For example, if we created one decision tree, the third one, it would predict 0. But if we relied on the mode of all 4 decision trees, the predicted value would be 1. This is the power of random forests!
AdaBoost, or Adaptive Boost, is also an ensemble algorithm that leverages bagging and boosting methods to develop an enhanced predictor.
AdaBoost is similar to Random Forests in the sense that the predictions are taken from many decision trees. However, there are three main differences that make AdaBoost unique:
Example of a stump
First, AdaBoost creates a forest of stumps rather than trees. A stump is a tree that is made of only one node and two leaves (like the image above).
Second, the stumps that are created are not equally weighted in the final decision (final prediction). Stumps that create more errors will have less say in the final decision.
Lastly, the order in which the stumps are made is important, because each stump aims to reduce the errors that the previous stump(s) made.
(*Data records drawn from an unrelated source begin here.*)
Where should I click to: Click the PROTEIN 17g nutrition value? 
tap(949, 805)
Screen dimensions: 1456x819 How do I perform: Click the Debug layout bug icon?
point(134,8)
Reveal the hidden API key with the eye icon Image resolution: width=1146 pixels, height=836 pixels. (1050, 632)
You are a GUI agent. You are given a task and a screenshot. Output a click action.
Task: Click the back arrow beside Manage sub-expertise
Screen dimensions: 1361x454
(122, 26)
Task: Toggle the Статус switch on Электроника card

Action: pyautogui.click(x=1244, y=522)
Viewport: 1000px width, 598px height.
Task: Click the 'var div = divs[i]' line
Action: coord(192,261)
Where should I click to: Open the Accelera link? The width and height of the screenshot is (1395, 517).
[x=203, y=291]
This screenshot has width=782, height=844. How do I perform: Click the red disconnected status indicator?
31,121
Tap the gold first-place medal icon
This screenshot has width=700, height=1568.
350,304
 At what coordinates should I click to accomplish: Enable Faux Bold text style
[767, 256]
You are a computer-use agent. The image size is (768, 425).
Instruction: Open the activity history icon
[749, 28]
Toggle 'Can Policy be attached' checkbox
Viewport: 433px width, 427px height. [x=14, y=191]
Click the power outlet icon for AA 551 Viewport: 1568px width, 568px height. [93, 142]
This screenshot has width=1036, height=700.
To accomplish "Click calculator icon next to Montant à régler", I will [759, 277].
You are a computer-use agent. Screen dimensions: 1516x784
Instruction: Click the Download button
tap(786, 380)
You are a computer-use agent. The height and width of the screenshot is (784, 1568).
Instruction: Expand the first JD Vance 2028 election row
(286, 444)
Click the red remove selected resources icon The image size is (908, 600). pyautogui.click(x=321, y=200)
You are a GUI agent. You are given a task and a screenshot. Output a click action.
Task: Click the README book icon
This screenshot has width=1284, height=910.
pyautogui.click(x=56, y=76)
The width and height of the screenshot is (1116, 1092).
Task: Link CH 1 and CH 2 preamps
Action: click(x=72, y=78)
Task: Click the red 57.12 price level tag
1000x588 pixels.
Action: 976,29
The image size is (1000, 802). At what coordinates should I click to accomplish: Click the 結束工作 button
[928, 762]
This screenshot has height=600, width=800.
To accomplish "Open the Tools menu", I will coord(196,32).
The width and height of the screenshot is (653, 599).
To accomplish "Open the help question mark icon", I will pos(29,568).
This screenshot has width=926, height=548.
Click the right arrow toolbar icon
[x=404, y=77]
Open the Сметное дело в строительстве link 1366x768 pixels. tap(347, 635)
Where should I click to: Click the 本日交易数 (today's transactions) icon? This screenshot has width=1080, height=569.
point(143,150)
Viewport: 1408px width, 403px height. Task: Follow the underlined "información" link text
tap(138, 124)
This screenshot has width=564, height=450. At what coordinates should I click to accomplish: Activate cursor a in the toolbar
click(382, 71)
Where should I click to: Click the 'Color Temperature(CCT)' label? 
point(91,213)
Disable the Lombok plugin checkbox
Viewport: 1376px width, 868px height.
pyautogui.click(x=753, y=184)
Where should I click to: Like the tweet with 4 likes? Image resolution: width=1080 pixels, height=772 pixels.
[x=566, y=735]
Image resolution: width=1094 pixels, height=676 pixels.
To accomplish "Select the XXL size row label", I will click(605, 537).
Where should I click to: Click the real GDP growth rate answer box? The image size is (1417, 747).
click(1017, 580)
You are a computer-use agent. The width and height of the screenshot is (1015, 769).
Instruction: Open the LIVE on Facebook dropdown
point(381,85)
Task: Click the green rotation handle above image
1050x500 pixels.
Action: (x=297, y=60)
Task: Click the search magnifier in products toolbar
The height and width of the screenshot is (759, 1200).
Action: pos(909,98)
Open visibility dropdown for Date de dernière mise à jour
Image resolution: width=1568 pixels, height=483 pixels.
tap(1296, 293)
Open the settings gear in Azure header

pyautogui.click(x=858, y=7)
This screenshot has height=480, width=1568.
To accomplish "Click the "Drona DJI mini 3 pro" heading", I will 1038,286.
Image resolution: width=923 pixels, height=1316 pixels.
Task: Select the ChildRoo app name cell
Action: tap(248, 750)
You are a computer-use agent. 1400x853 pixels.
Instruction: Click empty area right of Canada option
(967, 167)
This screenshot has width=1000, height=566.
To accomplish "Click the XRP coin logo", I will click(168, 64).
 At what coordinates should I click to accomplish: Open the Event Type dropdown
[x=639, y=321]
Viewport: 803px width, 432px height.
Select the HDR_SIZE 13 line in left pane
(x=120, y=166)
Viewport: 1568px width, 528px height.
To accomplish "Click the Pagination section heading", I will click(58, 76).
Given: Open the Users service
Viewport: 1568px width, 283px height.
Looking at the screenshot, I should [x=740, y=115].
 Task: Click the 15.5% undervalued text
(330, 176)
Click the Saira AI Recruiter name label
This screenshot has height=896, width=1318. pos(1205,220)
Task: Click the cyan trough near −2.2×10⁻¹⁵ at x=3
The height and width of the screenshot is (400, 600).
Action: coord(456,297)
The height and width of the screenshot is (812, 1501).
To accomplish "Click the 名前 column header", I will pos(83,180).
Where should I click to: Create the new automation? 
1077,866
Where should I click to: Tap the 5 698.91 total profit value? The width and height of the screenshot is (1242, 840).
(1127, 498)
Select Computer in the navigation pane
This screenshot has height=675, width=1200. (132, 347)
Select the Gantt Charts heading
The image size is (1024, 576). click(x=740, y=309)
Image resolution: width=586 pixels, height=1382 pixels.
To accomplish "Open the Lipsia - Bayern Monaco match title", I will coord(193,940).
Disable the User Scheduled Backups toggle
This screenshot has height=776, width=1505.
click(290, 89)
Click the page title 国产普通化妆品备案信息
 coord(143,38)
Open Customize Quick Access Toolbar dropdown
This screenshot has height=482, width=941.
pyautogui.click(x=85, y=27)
In essence, AdaBoost takes a more iterative approach in the sense that it seeks to iteratively improve from the mistakes that the previous stump(s) made.
If you want to learn more about the underlying math behind AdaBoost, check out the article ‘A Mathematical Explanation of AdaBoost in 5 Minutes’.
It’s no surprise that Gradient Boost is also an ensemble algorithm that uses boosting methods to develop an enhanced predictor. In many ways, Gradient Boost is similar to
AdaBoost, but there are a couple of key differences:
Unlike AdaBoost which builds stumps, Gradient Boost builds trees with usually 8–32 leaves.
Gradient Boost views the boosting problem as an optimization problem, where it uses a loss function and tries to minimize the error. This is why it’s called Gradient boost, as it’s inspired by gradient descent.
Lastly, the trees are used to predict the residuals of the samples (predicted minus actual).
While the last point may have been confusing, all that you need to know is that Gradient Boost starts by building one tree to try to fit the data, and the subsequent trees built after aim to reduce the residuals (error). It does this by concentrating on the areas where the existing learners performed poorly, similar to AdaBoost.
XGBoost is one of the most popular and widely used algorithms today because it is simply so powerful. It is similar to Gradient Boost but has a few extra features that make it that much stronger including…
A proportional shrinking of leaf nodes (pruning) — used to improve the generalization of the model
Newton Boosting — provides a direct route to the minima than gradient descent, making it much faster
An extra randomization parameter — reduces the correlation between trees, ultimately improving the strength of the ensemble
Unique penalization of trees
If you thought XGBoost was the best algorithm out there, think again. LightGBM is another type of boosting algorithm that has shown to be faster and sometimes more accurate than XGBoost.
What makes LightGBM different is that it uses a unique technique called Gradient-based One-Side Sampling (GOSS) to filter out the data instances to find a split value. This is different than XGBoost which uses pre-sorted and histogram-based algorithms to find the best split.
Reminds me of THIS-
CatBoost is another algorithm based on Gradient Descent that has a few subtle differences that make it unique:
CatBoost implements symmetric trees which help in decreasing prediction time and it also has a shallower tree-depth by default (six)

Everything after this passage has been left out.